Mary thought of something all at once.

"If you don't like people to see you," she began, "do you want
me to go away?"

He still held the fold of her wrapper and he gave it a little
pull.

"No," he said. "I should be sure you were a dream if you went.
If you are real, sit down on that big footstool and talk. I want to
hear about you."

Mary put down her candle on the table near the bed and sat down
on the cushioned stool. She did not want to go away at all. She
wanted to stay in the mysterious hidden-away room and talk to the
mysterious boy.

"What do you want me to tell you?" she said.

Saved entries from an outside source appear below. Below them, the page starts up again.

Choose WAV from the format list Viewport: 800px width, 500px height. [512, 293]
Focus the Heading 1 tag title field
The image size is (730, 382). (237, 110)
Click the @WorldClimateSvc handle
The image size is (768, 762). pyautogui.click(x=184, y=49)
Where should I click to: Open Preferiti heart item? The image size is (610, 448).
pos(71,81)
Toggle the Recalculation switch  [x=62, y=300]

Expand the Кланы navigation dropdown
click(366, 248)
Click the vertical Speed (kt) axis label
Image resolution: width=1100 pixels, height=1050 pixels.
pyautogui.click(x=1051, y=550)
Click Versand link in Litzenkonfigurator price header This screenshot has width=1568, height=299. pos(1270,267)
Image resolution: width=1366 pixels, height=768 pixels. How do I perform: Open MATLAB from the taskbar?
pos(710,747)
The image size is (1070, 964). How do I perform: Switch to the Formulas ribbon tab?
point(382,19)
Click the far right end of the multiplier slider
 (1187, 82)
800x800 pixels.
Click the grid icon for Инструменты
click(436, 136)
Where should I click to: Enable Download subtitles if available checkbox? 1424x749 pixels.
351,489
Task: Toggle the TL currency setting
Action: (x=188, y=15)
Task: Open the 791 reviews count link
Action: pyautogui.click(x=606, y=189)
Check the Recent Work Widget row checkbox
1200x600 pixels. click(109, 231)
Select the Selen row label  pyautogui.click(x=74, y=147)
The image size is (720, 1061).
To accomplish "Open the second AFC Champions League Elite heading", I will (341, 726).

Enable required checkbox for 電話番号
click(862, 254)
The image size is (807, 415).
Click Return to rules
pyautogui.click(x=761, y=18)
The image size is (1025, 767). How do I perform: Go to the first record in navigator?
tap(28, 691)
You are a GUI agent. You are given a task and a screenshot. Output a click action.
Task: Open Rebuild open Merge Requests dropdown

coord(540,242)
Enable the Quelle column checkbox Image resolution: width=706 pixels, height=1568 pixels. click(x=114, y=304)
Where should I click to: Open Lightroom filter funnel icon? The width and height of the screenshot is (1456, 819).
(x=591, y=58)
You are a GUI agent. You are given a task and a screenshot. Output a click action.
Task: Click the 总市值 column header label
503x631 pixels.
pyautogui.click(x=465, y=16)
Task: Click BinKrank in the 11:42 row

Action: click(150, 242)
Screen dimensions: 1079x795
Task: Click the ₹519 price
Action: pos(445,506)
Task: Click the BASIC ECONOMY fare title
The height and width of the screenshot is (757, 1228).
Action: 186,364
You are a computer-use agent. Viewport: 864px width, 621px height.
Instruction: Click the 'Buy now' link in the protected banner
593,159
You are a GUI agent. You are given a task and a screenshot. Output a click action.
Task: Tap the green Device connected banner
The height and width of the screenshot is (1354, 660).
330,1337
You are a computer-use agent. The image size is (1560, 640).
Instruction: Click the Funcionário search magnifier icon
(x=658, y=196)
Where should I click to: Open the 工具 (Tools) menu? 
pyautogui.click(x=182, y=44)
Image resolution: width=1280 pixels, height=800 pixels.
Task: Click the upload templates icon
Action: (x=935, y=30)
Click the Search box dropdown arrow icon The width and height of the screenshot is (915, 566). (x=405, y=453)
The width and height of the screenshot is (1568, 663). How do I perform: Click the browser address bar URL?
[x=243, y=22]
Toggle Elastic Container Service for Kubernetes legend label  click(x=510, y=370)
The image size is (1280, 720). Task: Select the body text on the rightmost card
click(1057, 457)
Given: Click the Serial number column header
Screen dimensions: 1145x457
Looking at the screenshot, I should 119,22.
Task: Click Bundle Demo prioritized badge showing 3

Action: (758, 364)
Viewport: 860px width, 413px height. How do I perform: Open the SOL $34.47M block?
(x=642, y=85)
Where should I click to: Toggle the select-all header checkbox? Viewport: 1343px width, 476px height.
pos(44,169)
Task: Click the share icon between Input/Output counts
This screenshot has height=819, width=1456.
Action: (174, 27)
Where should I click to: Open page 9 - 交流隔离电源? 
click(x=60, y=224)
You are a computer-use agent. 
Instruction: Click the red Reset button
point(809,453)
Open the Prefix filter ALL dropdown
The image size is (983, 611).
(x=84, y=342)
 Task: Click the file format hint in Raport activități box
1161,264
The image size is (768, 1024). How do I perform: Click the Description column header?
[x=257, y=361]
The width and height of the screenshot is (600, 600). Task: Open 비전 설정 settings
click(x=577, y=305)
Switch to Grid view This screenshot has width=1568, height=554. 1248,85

He wanted to know how long she had been at Misselthwaite; he
wanted to know which corridor her room was on; he wanted to know what
she had been doing; if she disliked the moor as he disliked it; where
she had lived before she came to Yorkshire. She answered all these
questions and many more and he lay back on his pillow and listened.
He made her tell him a great deal about India and about her voyage
across the ocean. She found out that because he had been an invalid
he had not learned things as other children had. One of his nurses
had taught him to read when he was quite little and he was always
reading and looking at pictures in splendid books.

Though his father rarely saw him when he was awake, he was given
all sorts of wonderful things to amuse himself with. He never seemed
to have been amused, however. He could have anything he asked for
and was never made to do anything he did not like to do. "Everyone
is obliged to do what pleases me," he said indifferently. "It makes
me ill to be angry. No one believes I shall live to grow up."

He said it as if he was so accustomed to the idea that it had
ceased to matter to him at all. He seemed to like the sound of
Mary's voice. As she went on talking he listened in a drowsy,
interested way. Once or twice she wondered if he were not gradually
falling into a doze. But at last he asked a question which opened up
a new subject.

"How old are you?" he asked.

"I am ten," answered Mary, forgetting herself for the moment,
"and so are you."

"How do you know that?" he demanded in a surprised voice.

"Because when you were born the garden door was locked and the
key was buried. And it has been locked for ten years."

Colin half sat up, turning toward her, leaning on his elbows.

"What garden door was locked? Who did it? Where was the key
buried?" he exclaimed as if he were suddenly very much interested.

"It--it was the garden Mr. Craven hates," said Mary nervously.
"He locked the door. No one--no one knew where he buried the key."
"What sort of a garden is it?" Colin persisted eagerly.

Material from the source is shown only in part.